Most of what I feel about the Queen of Soul went into the obituary I wrote for the Guardian. Here’s a little extra thing about the record of hers that I’d choose if I could only keep one.

Aretha Franklin made three passes at Van McCoy’s “Sweet Bitter Love”. It’s my guess that this means it was a song with a special significance for her, one she sang not just to her audience but to herself.

The first version came in 1965, during her unhappy time with Columbia Records. The producer was Clyde Otis, the song was given an off-the-peg string arrangement, and the outcome was mundane, even though her singing is lovely. The third was made in 1985, during her time with the Arista label. She produced that one herself, directing an ace band including Nat Adderley Jnr on keys, Steve Khan on guitar, Louis Johnson on bass and Yogi Horton on drums, adding Paul Riser’s arrangement for strings, brass and woodwind. Beneath the sumptuous surface, it dug a lot deeper. It would even serve as her definitive version of a fine song, but for . . .

. . . her second go, which stands for me as the most mesmerising and revelatory recording of her entire career. She taped it at the end of 1966, as part of a demo session immediately after signing with Atlantic Records, which explains the rough sound quality. Among other songs recorded that day, with Aretha at the piano supported by an anonymous double bassist and drummer, were try-outs of “I Never Loved a Man (the Way I Loved You)” and “Dr Feelgood”, which became two of her classics. For me, however, “Sweet Bitter Love” is the one that seems to have cut deepest into her soul.

Sweet bitter love / The taste still lingers / Though through my helpless fingers / You slipped away / Sweet bitter love / What joy you taught me / What pain you brought me . . . 

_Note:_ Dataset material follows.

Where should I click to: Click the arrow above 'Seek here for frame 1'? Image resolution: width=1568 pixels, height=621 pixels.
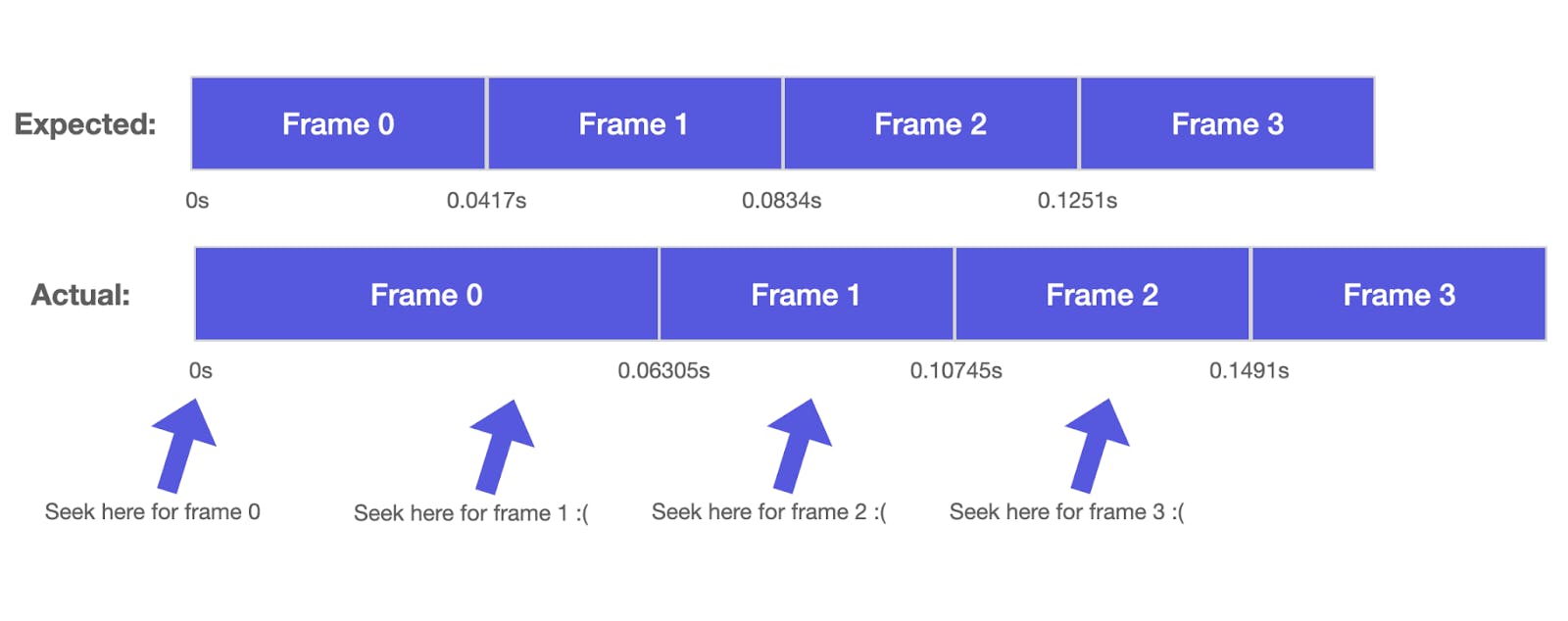tap(502, 447)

Listen to it and then try telling me she isn’t singing to and about herself, drawing on everything she had already lived in her 25 years.

Oh my sweet bitter love / Why have you awakened /And then forsaken / A trusting heart like mine . . .

It’s also the perfect example of how her best work always came when she was sitting at the piano, providing her own accompaniment, establishing the groove and the flow. With that security she could explore her full range of phrasing and intonation: some of the single words here are enunciated and flighted with astonishing creativity, every scrap of decoration seeming absolutely essential. Over the whole piece, voice and keyboard ebb and flow together in great deep, dark surges of powerful emotion which she brings to an ending that is both elegant and brusque, as if everything has been said.

I love so many of her records. But if I had to keep just one, I’d tell myself that none of the others encapsulates the intimacy, the intensity, the superlative control, the sheer shattering open-hearted and heart-breaking Aretha-ness of her quite as rivetingly as this, which was never intended for public consumption but brings us as close to her as we could ever want to get.

* The photographs of Aretha were taken by the great Lee Friedlander, during the time he was working on album covers for Atlantic Records in the 1960s. They’re in his book American Musicians, published in 1998 by D.A.P. / Distributed Art Publishers, Inc. You’ll find links to the other two versions of the song on YouTube. I didn’t include them because I wanted to make sure that you listen to this one.